* [Tareas propuestas]
[1] Di si cada afirmación concuerda con el texto sobre Casimiro Gopar, contestando sí o no y citando literalmente las palabras del texto que lo deciden. (a) Casimiro Gopar ya iba a pescar con su padre a los nueve años. (b) El Buen Jesús medía más de diez metros de eslora. (c) El barco se compró con dinero que el padre ganó preparando gallos de pelea.
[2] Prolonga el texto sobre Casimiro Gopar a partir de su última oración.

El veterano pescador de 91 años de edad rememora su época dedicada a la captura de la sardina o el guelde en la orilla de Arrecife donde empezó a los nueve años
Casimiro Gopar, memoria viva de la mar
El veterano pescador de 91 años de edad rememora su época dedicada a la captura de la sardina o el guelde en la orilla de Arrecife donde empezó a los nueve años
Acaba de cumplir 91 años, pero no los aparenta. Mantiene una vitalidad y una memoria dignas de cualquier chiquillo. Casimiro Gopar (Arrecife, 24 de marzo de 1933) comenzó en el arte de la pesca a los nueve años siguiendo los pasos de su padre que faenaba en la orilla de Arrecife aunque oficialmente el enrolado no era hasta los 14 años, edad en la que se concedía la matrícula a los más jóvenes para embarcar. Se inició en la mar navegando en unas “gemelitas” dedicadas a la captura de sardinas y gueldes. Más tarde, el tren de pesca se fue ampliando.
Antes de embarcarse en la empresa familiar estuvo unos años en la escuela del Pósito. “Fui a los cinco años y a los nueve ya estaba yendo a la pesca con mi padre”, recuerda. Tras la faena, retomaba la enseñanza en el horario de tarde o por la noche, aunque poco más que el “manuscrito” se impartía entonces. “Mi padre me mandaba llamar para que le acompañara. Éramos siete hermanos machos y tres hembras. Cuatro varones trabajaban en familia, porque el más viejo embarcó a la costa”, rememora. El primer barco en el que faenó junto a su padre, el Buen Jesús, contaba con escasos cinco metros de eslora, adquirido gracias al dinero extra que había ganado como preparador de gallos de pelea. Tarea que realizaba entre febrero y marzo, mientras los cuatros hijos se dedicaban a la pesca de la sardina y el guelde en la pequeña embarcación.

* [Datos aportados]
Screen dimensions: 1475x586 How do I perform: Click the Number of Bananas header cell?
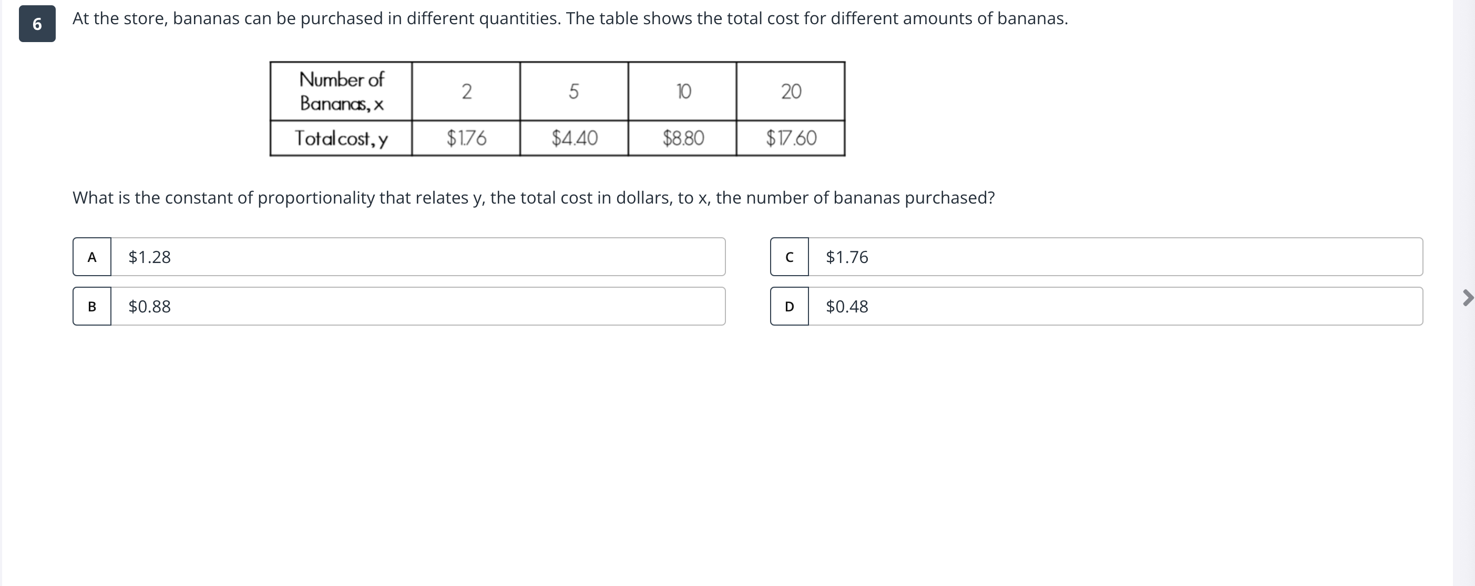[x=341, y=91]
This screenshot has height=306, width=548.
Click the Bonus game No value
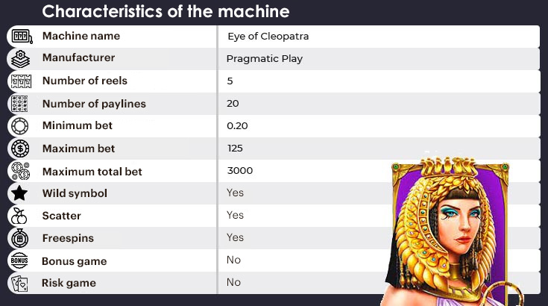tap(233, 260)
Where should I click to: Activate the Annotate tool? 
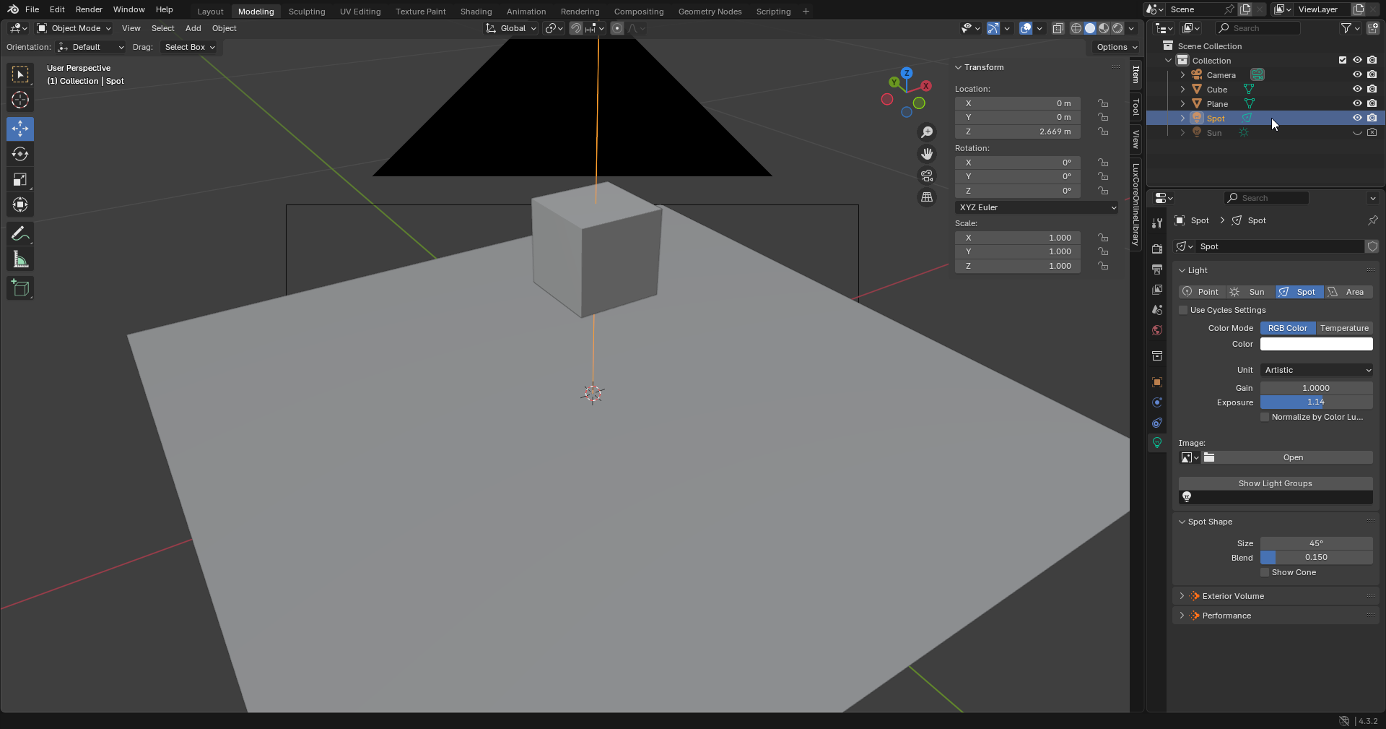click(x=20, y=234)

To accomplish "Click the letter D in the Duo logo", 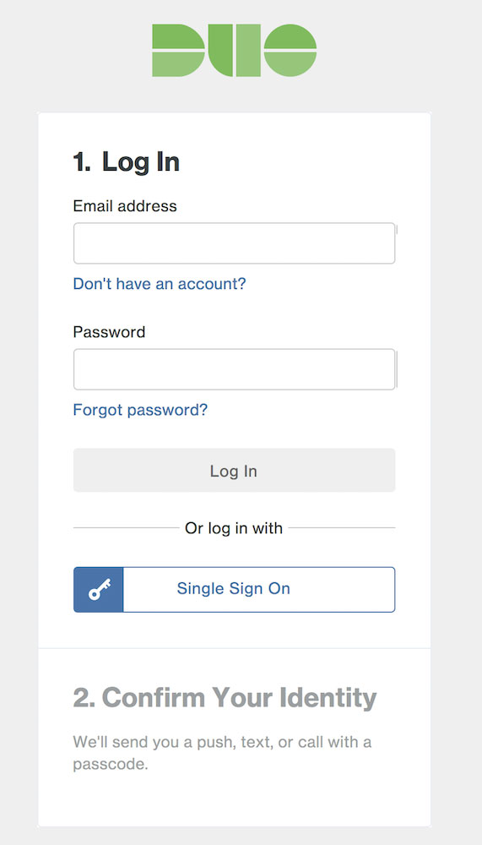I will click(178, 50).
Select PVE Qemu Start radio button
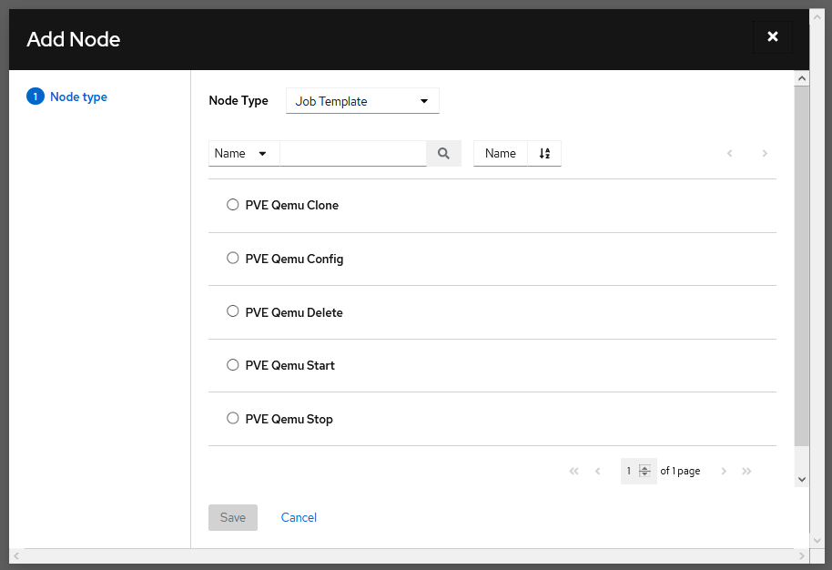 233,364
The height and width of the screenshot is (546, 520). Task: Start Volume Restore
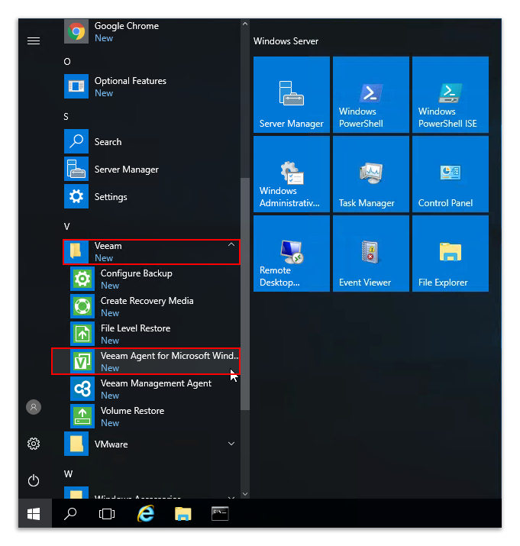(x=131, y=416)
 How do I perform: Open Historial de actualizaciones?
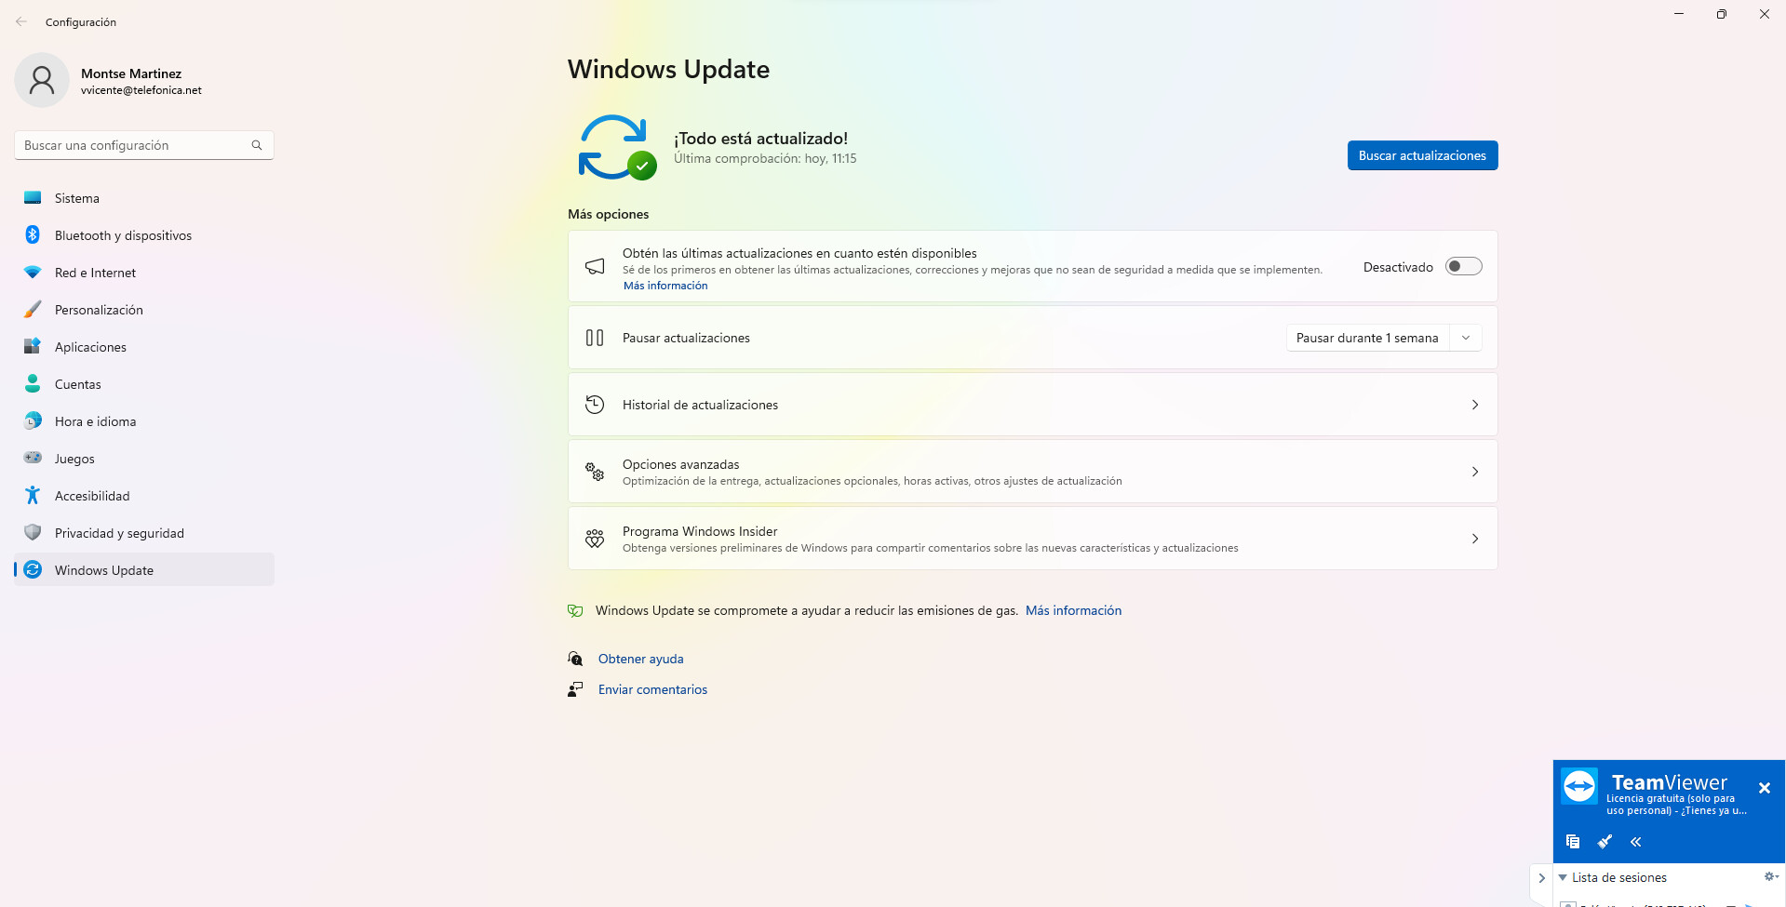(x=1032, y=405)
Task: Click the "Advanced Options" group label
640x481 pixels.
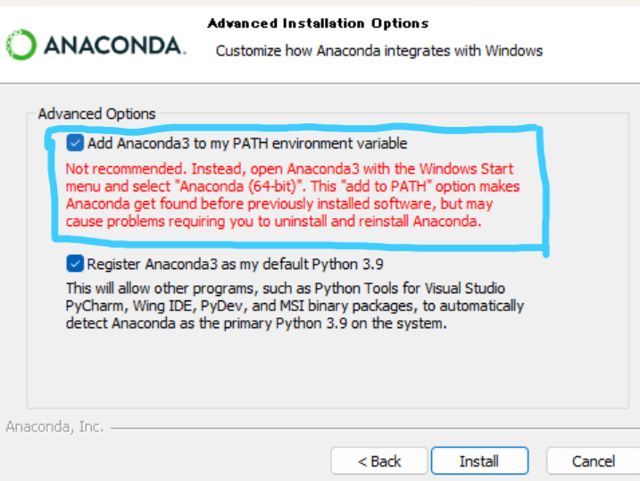Action: click(x=96, y=114)
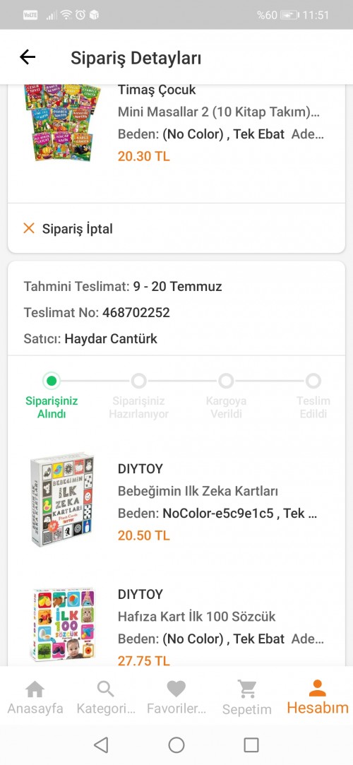Click Sipariş İptal link
Screen dimensions: 353x765
[x=78, y=229]
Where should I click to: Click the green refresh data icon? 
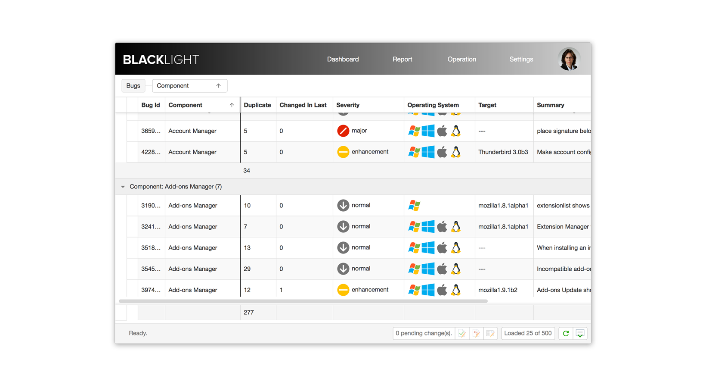pos(566,333)
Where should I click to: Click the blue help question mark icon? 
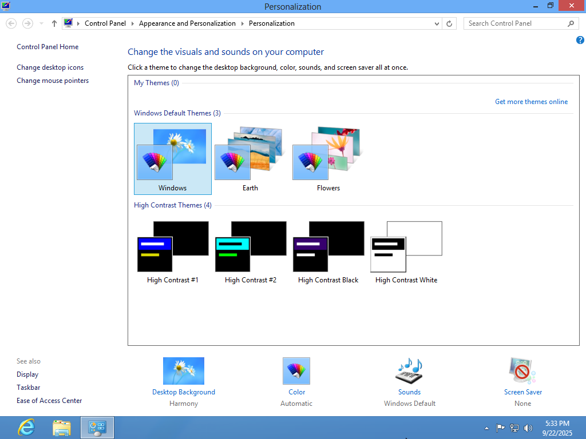[x=580, y=40]
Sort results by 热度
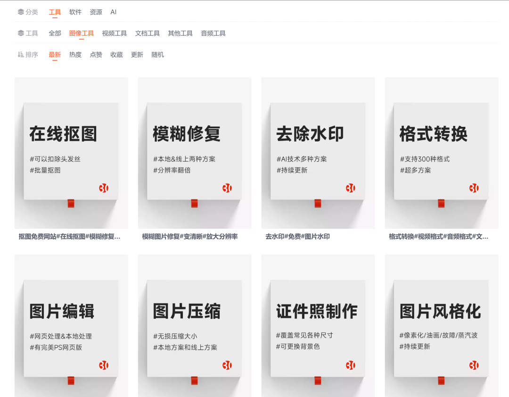Viewport: 509px width, 397px height. point(74,54)
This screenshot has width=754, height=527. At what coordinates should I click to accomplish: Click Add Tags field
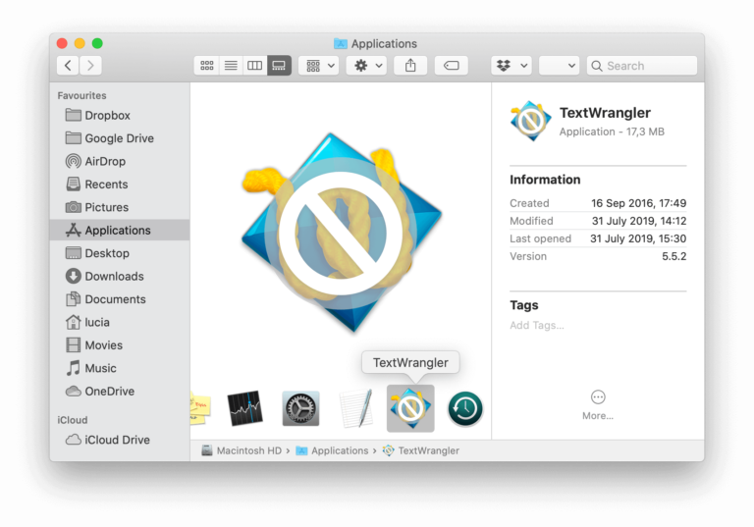pyautogui.click(x=537, y=325)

* [Respuestas por tarea]
[1]
(a) Sí: «a los nueve ya estaba yendo a la pesca con mi padre».
(b) No: «contaba con escasos cinco metros de eslora».
(c) Sí: «adquirido gracias al dinero extra que había ganado como preparador de gallos de pelea».

[2]
En invierno se dedicaban a la pesca “del cordel” y en verano a la de la sardina. “De enero a abril era la gueldera, para la fula, la boga... Nos adaptamos a lo que la mar requería”, recuerda. En invierno llegaban hasta la zona norte de la Isla, en Órzola. Salían a las seis de la mañana de Arrecife “bogando hasta alcanzar Los Ancones”. Ahí cogían la carnada y comenzaban con la faena sobre las once de la mañana durante el resto de jornada y la noche, arreglaban el pescado para colocarlo ya limpio en las cuadernas del barco a fin de que se mantuviera fresco para su posterior venta y regresaban al día siguiente.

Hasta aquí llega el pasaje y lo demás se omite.